TEXT PROVIDED>
As fate would have it, just as I was questioning whether I could go on competing in a sport that just constantly reminded me of how I’d never be as fast as before my injury, I discovered Paralympic swimming. Before my accident, I had never even heard of the Paralympics. In case you haven’t either, the Paralympic Games are just like the Olympic Games, but all participants have a permanent physical disability. They are held every two years, in the same facilities as the Olympics, and the competitors train every bit as hard as their able-bodied counterparts.
Because of the weakness in my legs, I learned I was eligible for Paralympic swimming. I soon became enamored of the possibility of competing against other athletes with disabilities. I finished out my career at Georgetown as a member of the swim team, but was never very competitive against other collegiate swimmers. In the Paralympics, however, athletes are classified based on the severity of their disability. For swimming, there are 10 categories for physically impaired athletes: S1 is the most severe impairment, while S10 is the least. I compete in the S9 category, and most of my competitors are either above-knee or below-elbow amputees.
After attending my first Paralympic meet in 2012, I was hooked. The exhausting process of learning to walk again strengthened my inner fortitude and caused me to work harder than ever in the pool. The first thing I did upon receiving my classification was check out the record book — and this time, it wasn’t just school records, but American records. And they were most certainly within my reach.
My initial goals had to be scrapped, but these new standards were not only a realistic goal I could work towards, but were even more prestigious, which fueled my fire even more. This realization quickly overshadowed my lingering disappointment, and taught me that not all unfilled goals are "failures" — in fact, they can often lead to new directions that are even more exciting than we ever imagined.

Rows excerpted from a collection
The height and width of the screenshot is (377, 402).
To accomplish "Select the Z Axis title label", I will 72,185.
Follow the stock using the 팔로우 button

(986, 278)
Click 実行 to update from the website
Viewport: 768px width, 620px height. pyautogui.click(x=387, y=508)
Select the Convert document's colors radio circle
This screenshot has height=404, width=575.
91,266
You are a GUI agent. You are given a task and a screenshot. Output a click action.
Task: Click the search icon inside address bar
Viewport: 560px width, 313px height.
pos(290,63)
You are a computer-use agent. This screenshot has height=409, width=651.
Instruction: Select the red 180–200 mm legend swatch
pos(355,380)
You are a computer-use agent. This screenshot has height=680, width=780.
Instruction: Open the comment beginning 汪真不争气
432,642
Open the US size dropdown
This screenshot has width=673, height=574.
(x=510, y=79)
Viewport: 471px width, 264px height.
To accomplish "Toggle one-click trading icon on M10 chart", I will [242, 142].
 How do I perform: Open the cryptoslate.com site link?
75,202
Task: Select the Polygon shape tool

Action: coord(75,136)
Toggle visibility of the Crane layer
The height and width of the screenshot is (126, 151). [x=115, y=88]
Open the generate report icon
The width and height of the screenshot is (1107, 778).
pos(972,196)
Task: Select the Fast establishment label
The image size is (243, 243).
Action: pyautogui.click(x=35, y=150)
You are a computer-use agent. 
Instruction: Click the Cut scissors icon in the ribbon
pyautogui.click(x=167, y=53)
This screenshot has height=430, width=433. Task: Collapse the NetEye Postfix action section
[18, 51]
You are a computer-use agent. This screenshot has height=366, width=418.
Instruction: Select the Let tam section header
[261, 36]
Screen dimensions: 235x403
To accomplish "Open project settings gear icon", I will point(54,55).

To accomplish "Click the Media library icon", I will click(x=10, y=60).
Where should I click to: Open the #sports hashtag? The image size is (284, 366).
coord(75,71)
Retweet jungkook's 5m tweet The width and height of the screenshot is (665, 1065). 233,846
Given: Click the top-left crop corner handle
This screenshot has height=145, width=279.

ACTIVITY LIST>
1) List every swimming classification category that the passage on Paralympic swimming identifies by its label.
2) Duplicate the passage on Paralympic swimming from "As fate would" up to and including "their able-bodied counterparts.".
3) Write the next part of the passage on Paralympic swimming, continuing on from its final sentence.

REPLIES>
1) S1, S10, S9

2)
As fate would have it, just as I was questioning whether I could go on competing in a sport that just constantly reminded me of how I’d never be as fast as before my injury, I discovered Paralympic swimming. Before my accident, I had never even heard of the Paralympics. In case you haven’t either, the Paralympic Games are just like the Olympic Games, but all participants have a permanent physical disability. They are held every two years, in the same facilities as the Olympics, and the competitors train every bit as hard as their able-bodied counterparts.

3)
With each new turn of this journey, I became more and more consumed with the possibility of representing the United States at the Paralympic Games, and subsequently, more aware and in touch with my own inner strength. As a scrawny age group swimmer, I simply didn’t know this determination was within me.
My traumatic accident allowed me to access an enormous trove of work ethic and fortitude. Over the past four years, I’ve used this to steadily work my way up to the top of the world rankings in sprint freestyle events.
Now, I often have to pinch myself to remind myself that the life I’m living isn’t a dream. Waking up before the sun to push my body to its absolute limit every single day may sound like a nightmare to some, but for me, it’s a privilege. I am able to dedicate myself 100 percent — every minute of every day — to the goal of performing at my absolute peak. I’m incredibly fortunate to have the support from my coaches, teammates, family, and friends that allows me to pursue this dream.
I’ve stood on a podium in Scotland and listened to how medalists are announced first by their country — “Representing the United States!” — then by their name. I’ve casually chatted with Olympic legends in the dining hall at the Olympic Training Center. I even got a sneak peek at this year’s venues in Rio. Five years ago, from my hospital bed, I never would have imaged I’d be here. But I couldn’t be more grateful for where this journey has led me, or more excited for Rio. The best is yet to come.
The 2016 Paralympics in Rio will take place between September 7 and September 18.